As stated above, the overall objective is to identify genes that are different when comparing high vs low Gleason score. One possible way that a gene could be different is that it could be up-regulated or down-regulated in high Gleason, compared with low – this sort of difference could be detected by a (two-sample) t-test. Another way a gene could be different is that it could be more variable – for example, perhaps a pathway of genes maintains fairly stable expression in low grade disease, but in high grade disease the pathway is dysregulated, and this is manifested by genes in that pathway showing a lot of variability across patients. To explore this:

  1. First, read (online) about methods for correcting for multiple testing, such as the simple Bonferroni method. Describe why such a correction is needed, and use the correction in what follows.

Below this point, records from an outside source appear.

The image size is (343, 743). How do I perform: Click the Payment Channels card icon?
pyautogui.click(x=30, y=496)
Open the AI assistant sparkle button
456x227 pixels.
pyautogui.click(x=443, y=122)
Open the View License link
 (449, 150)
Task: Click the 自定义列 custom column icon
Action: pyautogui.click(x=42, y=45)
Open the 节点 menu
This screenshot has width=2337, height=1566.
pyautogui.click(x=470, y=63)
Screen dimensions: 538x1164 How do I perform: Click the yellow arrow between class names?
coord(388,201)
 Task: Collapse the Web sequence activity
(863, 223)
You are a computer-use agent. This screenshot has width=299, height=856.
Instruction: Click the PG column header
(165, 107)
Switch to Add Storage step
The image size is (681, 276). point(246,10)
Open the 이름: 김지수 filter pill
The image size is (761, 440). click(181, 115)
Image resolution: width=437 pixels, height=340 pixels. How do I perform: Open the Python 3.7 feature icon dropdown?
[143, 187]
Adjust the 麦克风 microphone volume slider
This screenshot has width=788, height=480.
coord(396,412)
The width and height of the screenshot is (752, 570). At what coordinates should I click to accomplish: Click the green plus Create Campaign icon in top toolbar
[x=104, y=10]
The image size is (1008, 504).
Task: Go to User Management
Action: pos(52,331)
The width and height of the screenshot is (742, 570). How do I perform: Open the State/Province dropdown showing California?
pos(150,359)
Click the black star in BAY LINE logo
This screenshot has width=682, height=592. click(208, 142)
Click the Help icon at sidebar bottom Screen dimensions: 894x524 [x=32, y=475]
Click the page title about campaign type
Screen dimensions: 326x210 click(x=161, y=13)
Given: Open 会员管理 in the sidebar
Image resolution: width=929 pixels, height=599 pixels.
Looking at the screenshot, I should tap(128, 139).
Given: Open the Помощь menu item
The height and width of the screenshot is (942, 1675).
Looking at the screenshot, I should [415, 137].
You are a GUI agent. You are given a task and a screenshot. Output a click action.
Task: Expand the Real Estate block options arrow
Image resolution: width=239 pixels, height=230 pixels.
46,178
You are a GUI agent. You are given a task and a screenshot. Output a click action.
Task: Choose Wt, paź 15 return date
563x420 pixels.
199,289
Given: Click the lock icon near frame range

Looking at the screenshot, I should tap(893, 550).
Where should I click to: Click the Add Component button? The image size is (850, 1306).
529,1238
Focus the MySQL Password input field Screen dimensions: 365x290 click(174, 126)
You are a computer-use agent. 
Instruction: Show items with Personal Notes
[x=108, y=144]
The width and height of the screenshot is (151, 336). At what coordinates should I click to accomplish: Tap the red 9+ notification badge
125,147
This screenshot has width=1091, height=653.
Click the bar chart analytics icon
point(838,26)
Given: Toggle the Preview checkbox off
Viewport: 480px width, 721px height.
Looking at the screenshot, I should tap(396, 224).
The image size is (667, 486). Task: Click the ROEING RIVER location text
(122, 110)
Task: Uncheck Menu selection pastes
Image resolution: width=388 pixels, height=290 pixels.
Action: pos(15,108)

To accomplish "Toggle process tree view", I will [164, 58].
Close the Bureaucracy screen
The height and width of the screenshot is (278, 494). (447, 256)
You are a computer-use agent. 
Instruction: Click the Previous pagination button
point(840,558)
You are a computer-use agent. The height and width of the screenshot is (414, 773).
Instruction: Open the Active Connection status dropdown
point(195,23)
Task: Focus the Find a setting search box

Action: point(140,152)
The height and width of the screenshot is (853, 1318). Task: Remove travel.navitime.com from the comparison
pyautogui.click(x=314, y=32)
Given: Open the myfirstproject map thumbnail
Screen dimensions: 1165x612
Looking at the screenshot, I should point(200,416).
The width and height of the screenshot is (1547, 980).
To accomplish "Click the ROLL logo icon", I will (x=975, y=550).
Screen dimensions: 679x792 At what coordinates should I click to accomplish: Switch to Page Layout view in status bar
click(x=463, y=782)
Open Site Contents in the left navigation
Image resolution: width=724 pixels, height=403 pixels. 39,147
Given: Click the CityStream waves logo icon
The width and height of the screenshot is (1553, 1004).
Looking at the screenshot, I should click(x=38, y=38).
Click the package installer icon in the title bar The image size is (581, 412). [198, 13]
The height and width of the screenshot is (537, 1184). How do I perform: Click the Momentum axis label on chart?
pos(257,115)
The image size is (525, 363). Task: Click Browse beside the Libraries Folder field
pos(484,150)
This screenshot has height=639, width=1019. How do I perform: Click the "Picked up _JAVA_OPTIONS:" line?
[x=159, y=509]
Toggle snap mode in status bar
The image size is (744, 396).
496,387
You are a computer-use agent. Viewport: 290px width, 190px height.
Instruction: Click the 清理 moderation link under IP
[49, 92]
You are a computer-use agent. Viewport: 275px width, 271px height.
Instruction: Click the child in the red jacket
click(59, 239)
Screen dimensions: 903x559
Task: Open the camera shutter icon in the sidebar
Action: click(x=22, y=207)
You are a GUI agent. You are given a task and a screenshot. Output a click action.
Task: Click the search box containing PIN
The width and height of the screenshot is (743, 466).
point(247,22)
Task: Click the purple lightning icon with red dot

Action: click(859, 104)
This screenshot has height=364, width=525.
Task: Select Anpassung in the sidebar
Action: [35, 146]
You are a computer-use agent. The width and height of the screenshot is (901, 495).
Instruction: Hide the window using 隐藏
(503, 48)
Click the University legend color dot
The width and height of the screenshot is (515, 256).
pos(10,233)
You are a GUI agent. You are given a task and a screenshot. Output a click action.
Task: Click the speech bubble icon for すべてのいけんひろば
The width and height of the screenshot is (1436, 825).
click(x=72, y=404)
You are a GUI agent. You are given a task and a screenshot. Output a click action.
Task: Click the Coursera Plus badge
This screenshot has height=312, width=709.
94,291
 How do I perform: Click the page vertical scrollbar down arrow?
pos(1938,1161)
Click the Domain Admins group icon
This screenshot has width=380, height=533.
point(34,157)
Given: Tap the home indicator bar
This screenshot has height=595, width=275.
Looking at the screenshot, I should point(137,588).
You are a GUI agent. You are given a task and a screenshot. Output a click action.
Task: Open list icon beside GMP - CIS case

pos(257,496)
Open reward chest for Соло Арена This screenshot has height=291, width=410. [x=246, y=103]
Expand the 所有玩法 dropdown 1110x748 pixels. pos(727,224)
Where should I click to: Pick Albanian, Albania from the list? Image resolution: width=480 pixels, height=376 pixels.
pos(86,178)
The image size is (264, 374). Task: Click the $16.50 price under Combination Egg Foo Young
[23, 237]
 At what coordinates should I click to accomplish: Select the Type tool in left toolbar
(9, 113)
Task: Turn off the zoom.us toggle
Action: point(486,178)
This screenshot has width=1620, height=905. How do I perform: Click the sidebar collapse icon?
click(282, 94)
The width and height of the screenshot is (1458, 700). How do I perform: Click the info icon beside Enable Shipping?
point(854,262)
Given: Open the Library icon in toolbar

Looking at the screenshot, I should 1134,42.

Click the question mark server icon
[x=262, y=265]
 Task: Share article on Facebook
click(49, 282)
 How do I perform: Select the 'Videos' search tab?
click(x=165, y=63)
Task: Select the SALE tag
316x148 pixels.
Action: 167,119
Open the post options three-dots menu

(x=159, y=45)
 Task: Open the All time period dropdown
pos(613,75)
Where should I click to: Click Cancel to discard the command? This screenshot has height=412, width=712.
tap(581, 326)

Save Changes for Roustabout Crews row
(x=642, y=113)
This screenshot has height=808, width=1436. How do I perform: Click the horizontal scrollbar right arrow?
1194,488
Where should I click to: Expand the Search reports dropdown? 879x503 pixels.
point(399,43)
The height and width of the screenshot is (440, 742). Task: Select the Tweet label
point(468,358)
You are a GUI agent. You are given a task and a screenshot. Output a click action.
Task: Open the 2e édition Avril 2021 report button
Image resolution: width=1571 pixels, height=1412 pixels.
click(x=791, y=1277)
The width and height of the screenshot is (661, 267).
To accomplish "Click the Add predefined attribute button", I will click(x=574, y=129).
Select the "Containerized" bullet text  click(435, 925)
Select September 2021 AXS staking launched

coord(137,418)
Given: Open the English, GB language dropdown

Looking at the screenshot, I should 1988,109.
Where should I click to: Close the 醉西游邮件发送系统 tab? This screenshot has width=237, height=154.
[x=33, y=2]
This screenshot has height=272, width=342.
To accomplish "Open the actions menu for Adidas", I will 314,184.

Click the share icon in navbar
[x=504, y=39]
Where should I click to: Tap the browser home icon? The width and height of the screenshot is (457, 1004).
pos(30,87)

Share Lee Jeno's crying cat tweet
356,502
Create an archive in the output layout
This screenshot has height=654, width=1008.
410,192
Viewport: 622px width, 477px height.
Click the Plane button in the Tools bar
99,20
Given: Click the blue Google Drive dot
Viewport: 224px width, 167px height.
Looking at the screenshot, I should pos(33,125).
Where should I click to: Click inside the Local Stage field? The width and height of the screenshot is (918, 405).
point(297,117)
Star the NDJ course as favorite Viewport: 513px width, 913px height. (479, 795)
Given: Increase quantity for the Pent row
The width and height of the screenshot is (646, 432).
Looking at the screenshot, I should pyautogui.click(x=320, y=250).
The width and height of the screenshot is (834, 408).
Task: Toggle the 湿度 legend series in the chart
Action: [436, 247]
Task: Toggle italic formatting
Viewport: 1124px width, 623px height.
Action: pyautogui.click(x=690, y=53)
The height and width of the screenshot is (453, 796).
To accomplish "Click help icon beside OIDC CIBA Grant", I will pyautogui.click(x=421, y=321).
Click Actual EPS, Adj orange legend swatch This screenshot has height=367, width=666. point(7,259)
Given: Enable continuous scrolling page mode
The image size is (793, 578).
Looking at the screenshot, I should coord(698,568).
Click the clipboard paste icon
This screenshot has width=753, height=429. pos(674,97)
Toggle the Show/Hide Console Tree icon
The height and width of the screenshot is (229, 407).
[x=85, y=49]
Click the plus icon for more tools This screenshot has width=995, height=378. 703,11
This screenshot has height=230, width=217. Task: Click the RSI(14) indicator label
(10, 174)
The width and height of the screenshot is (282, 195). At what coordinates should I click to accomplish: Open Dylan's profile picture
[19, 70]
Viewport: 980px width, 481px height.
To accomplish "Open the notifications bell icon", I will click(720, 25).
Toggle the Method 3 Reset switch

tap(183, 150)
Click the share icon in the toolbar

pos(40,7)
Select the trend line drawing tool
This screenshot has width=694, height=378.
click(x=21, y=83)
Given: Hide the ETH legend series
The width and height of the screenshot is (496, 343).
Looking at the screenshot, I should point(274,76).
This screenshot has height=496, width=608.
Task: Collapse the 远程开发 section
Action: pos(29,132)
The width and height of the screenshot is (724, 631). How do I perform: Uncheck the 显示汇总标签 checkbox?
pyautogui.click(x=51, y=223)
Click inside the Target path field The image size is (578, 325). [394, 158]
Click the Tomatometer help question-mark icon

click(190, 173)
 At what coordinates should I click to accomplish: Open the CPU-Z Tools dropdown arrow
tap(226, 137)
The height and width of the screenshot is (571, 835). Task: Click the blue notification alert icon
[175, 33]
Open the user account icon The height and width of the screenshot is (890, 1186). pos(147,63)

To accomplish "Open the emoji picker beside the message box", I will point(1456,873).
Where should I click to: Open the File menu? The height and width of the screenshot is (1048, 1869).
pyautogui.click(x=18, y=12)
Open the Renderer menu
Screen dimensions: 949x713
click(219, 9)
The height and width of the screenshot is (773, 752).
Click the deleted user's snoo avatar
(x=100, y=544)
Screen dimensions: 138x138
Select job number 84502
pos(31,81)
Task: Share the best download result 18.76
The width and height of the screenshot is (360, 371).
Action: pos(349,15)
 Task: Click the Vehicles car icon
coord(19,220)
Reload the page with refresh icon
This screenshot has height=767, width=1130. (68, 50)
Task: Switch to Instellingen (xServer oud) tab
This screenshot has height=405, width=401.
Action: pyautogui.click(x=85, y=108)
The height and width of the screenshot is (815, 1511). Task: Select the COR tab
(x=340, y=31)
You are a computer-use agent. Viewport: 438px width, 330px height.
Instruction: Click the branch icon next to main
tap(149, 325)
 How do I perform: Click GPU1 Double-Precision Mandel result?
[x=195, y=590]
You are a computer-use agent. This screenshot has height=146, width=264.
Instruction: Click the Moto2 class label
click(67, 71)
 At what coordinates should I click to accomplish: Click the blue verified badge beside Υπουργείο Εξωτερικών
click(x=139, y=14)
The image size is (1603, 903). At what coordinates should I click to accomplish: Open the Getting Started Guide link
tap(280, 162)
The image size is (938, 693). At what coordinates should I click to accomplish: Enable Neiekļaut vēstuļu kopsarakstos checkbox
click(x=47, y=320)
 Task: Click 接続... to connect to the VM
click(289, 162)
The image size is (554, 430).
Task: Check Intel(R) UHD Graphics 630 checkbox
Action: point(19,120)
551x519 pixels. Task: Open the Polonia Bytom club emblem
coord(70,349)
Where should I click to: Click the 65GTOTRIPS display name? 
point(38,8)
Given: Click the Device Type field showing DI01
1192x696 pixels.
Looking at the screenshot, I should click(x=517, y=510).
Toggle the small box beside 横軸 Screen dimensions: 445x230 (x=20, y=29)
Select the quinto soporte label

  2. Perform the two-sample t-test to identify genes with different mean expression comparing high and low Gleason tumors.
  3. Perform the F-test for equality of variances (Section 10.9) for each gene to identify genes with different variability comparing high and low Gleason tumors.
  4. Learn about the two-sample Kolmogorov-Smirnov, a nonparametric test that tests whether the two samples are drawn from the same distribution. Perform the test for each gene to identify genes with different distributions comparing high and low Gleason tumors.
  5. Discuss the results. Are the results similar or different across the three tests? Look more closely at the top few genes declared statistically significant by each test. What are the test assumptions, and do you feel comfortable making them? Which genes would you consider most interesting for further investigation by Dr. Penney?